The xpreader class is used to read experiment files. This can either be Bio-Formats compatible files such as the open format OME-TIFF, Nikon’s .nd2 format, Olympus’s .oib format, Zeiss’s .czi format and many more. Or it can be a folder containing separate image files for all positions, imaging channels, and timepoints.

In order to read Bio-Formats compatible files, please use the use_bioformats flag:

reader = delta.utilities.xpreader('/path/to/file.nd2', use_bioformats=True)

Note

python-bioformats, the wrapper for the original java Bioformats library, is maintained by the CellProfiler team which they kindly make available to the community. While it has been working flawlessly in our hands so far, they can not guarantee that it will always work for other applications than CellProfiler.

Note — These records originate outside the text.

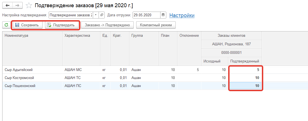The image size is (308, 121).
Task: Click Заказано -> Подтверждено button
Action: point(107,25)
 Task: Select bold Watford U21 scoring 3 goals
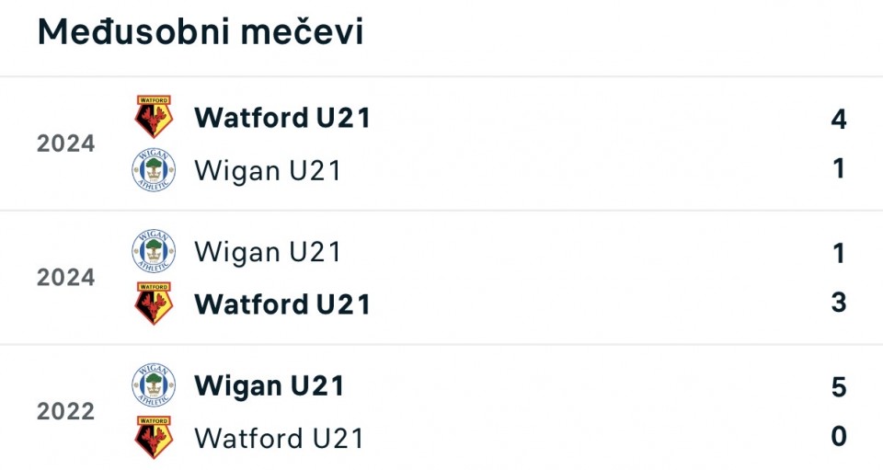pos(282,304)
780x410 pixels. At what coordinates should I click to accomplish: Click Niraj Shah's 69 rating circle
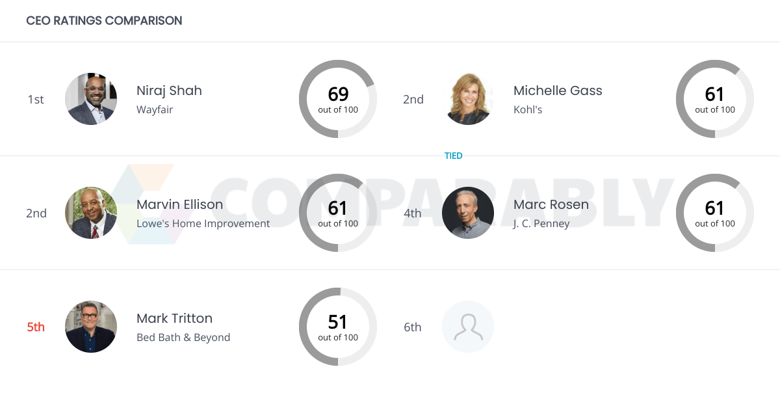point(338,99)
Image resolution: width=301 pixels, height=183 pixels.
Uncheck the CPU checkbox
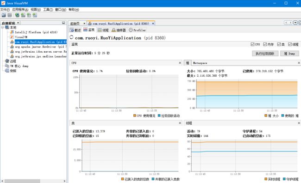[x=252, y=44]
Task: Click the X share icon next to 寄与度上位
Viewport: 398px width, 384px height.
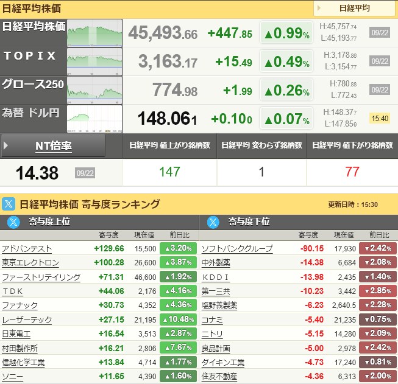Action: pos(13,222)
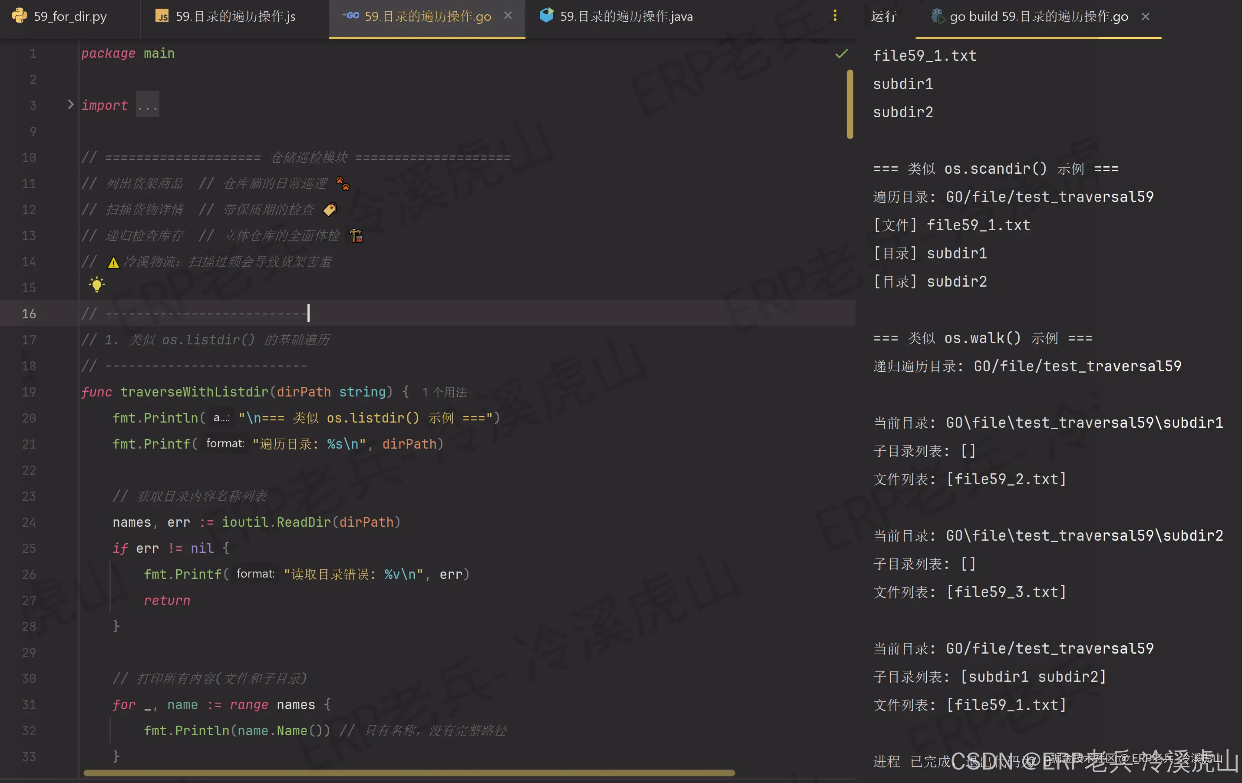Click the Python icon on 59_for_dir.py tab
This screenshot has height=783, width=1242.
(20, 16)
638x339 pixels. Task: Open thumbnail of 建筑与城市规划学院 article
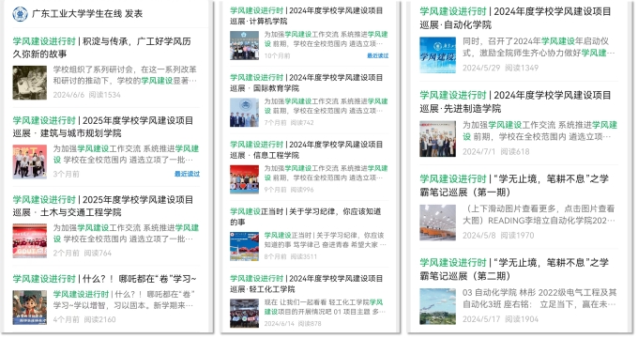tap(30, 162)
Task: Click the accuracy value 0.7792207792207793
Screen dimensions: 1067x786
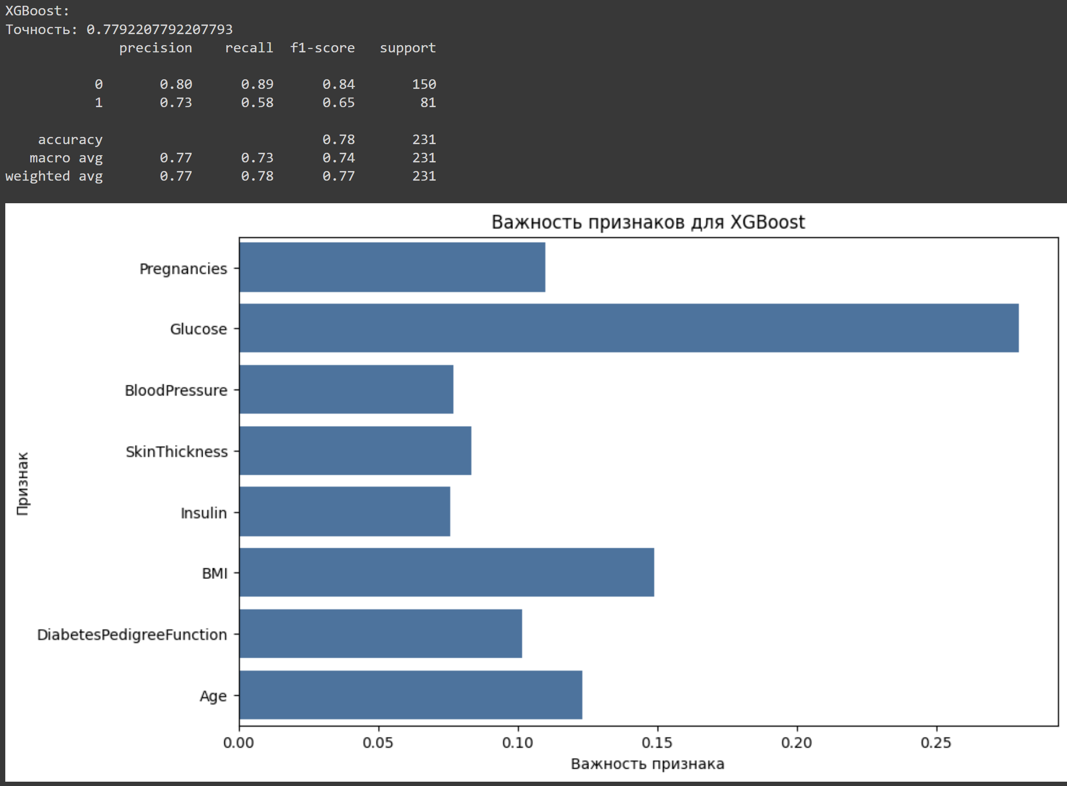Action: coord(159,30)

In order to read data from an experiment stored in a folder, the xpreader object can be called with 3 optional arguments that describe the structure of the data under the folder:

• prototype: This argument describes the structure of the folder with a C-style / printf

  formatted string. For example, if all image files are under the same top-level folder with names such as PositionXX_ChannelXX_FrameXXXXXX.tif the prototype would be Position%02d_Channel%02d_Frame%06d.tif. But sub-folders can also be part of the prototype, like `Channel%01d/Position%03d/IMG_%09d.tiff.

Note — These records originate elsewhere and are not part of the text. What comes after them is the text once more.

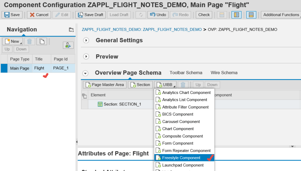Collapse the Navigation panel using header icon
301x171 pixels.
pos(71,30)
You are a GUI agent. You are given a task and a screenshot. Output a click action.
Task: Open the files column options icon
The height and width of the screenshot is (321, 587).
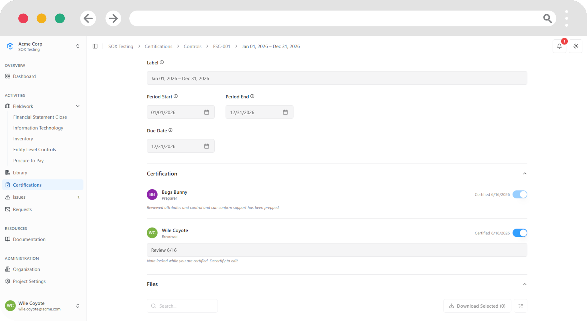[521, 306]
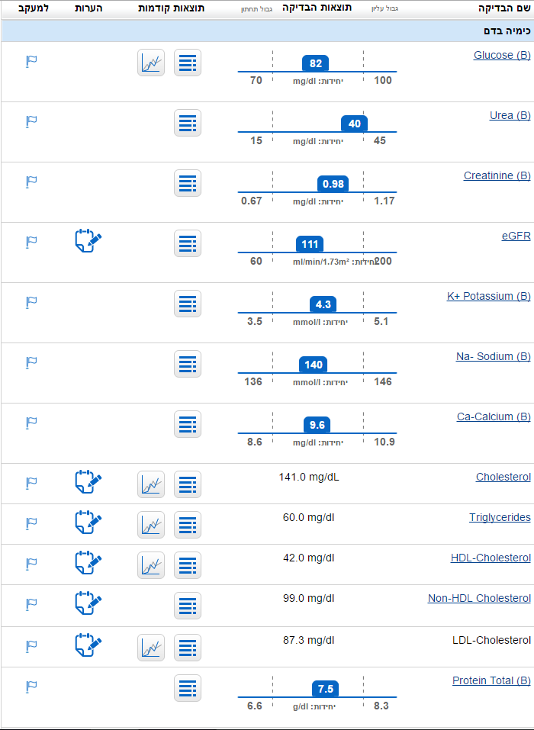Open the eGFR test link
Screen dimensions: 534x730
[x=516, y=236]
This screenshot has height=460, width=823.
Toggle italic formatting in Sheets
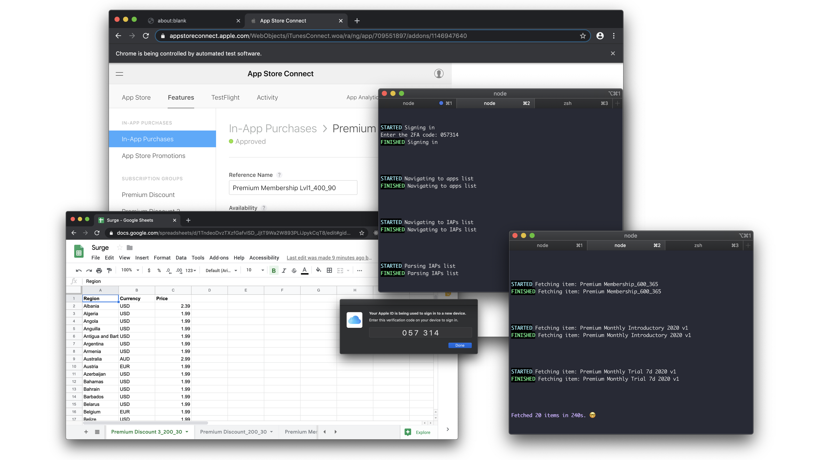pos(284,270)
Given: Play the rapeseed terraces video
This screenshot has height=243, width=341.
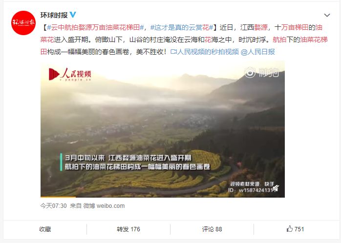Looking at the screenshot, I should (x=163, y=129).
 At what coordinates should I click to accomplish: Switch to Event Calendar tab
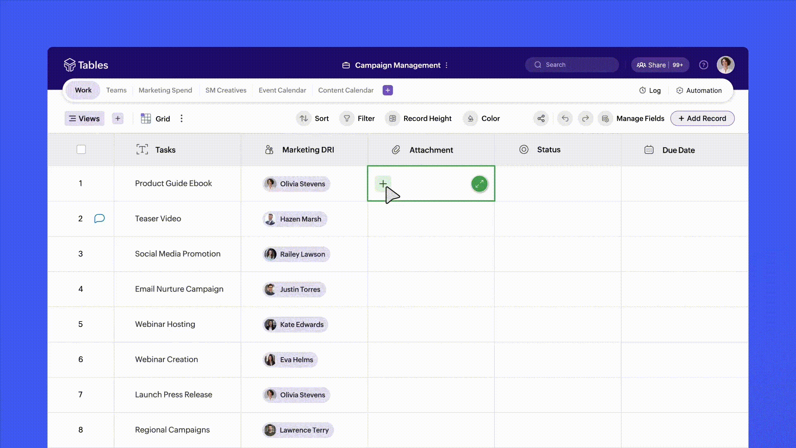(282, 90)
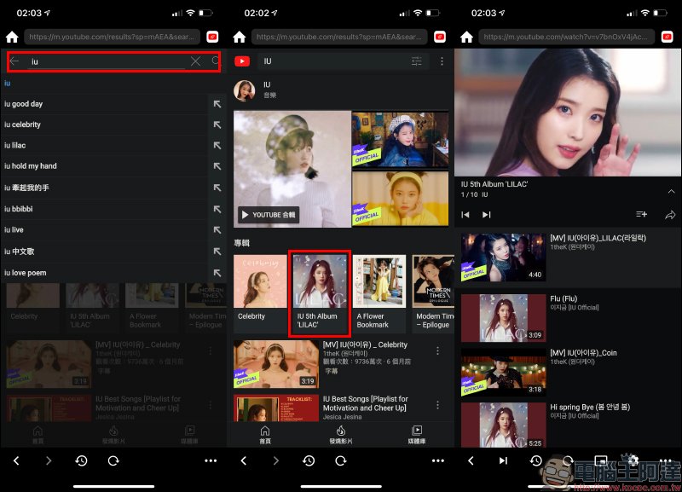This screenshot has width=682, height=492.
Task: Click the YouTube logo in the results header
Action: click(x=242, y=61)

• fileorder: Order of the 3 indexes in the prototype, p for ‘Position’,

  c for ‘channel’, and t for ‘timepoint’. The order can be any combination of these three letters. ‘p’, ‘ct’, ‘cpt’, or ‘pctcpt’ would all work, if the prototype has enough fields (and of course if the files actually exist). For example the last example could work with the absurd prototype: Pos%03d_Channel%05d/Timepoint%07d/Chan_%02d/IMG_%09d.tif

• filenamesindexing: Whether to start position, channel, and frames numbering

  from 0 or from 1 (ie, is the very first frame Pos00/Chan00/Time0000.tif or Pos01/Chan01/Time00001.tif?)

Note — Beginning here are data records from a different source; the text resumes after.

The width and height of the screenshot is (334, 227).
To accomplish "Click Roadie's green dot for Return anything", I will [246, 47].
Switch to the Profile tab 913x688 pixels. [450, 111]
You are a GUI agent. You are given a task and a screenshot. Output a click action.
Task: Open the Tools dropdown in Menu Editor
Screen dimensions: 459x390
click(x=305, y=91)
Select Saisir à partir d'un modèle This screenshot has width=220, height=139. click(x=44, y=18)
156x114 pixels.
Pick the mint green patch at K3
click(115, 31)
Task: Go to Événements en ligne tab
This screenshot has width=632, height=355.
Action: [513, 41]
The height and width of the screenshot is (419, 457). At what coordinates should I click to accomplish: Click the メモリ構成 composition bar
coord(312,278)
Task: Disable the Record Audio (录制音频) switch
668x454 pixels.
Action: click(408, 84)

The following examples are all valid:

reader = delta.utilities.xpreader(
    '/path/to/xpfolder/',
    prototype='Position%02d_Channel%01d_Time%03d.tif',
    fileorder='pct',
    filenamesindexing=1
    )

reader = delta.utilities.xpreader(
    '/path/to/xpfolder/',
    prototype='Time%04d/Channel%06d.png',
    fileorder='tc',
    filenamesindexing=0
    )

reader = delta.utilities.xpreader(
    '/path/to/xpfolder/',
    prototype='Channel%01d/Position%02d_Time%04d/IMG_%04d.tif',
    fileorder='cptt',
    filenamesindexing=1
    )

If the filenames do not in fact correspond to the prototype, fileorder, and indexing, the xpreader may still initialize without raising an exception. To make sure it has identified files in the folder properly, check that the following properties are correct:

reader.positions
reader.channels
reader.timepoints

Note

The reader can not use channel names instead of channel numbers when resolving filenames. You can have files named ‘Position02/Channel1/Frame001042.tif’ and ‘Position02/Channel2/Frame001042.tif’ but you can not use names like ‘Position02/Trans/Frame001042.tif’ and ‘Position02/GFP/Frame001042.tif’.

The Lineage class

The main purpose of Lineage objects is to maintain a list of dictionaries under the cells attribute that represent the lineage information and the extracted features data of each single cell within an ROI.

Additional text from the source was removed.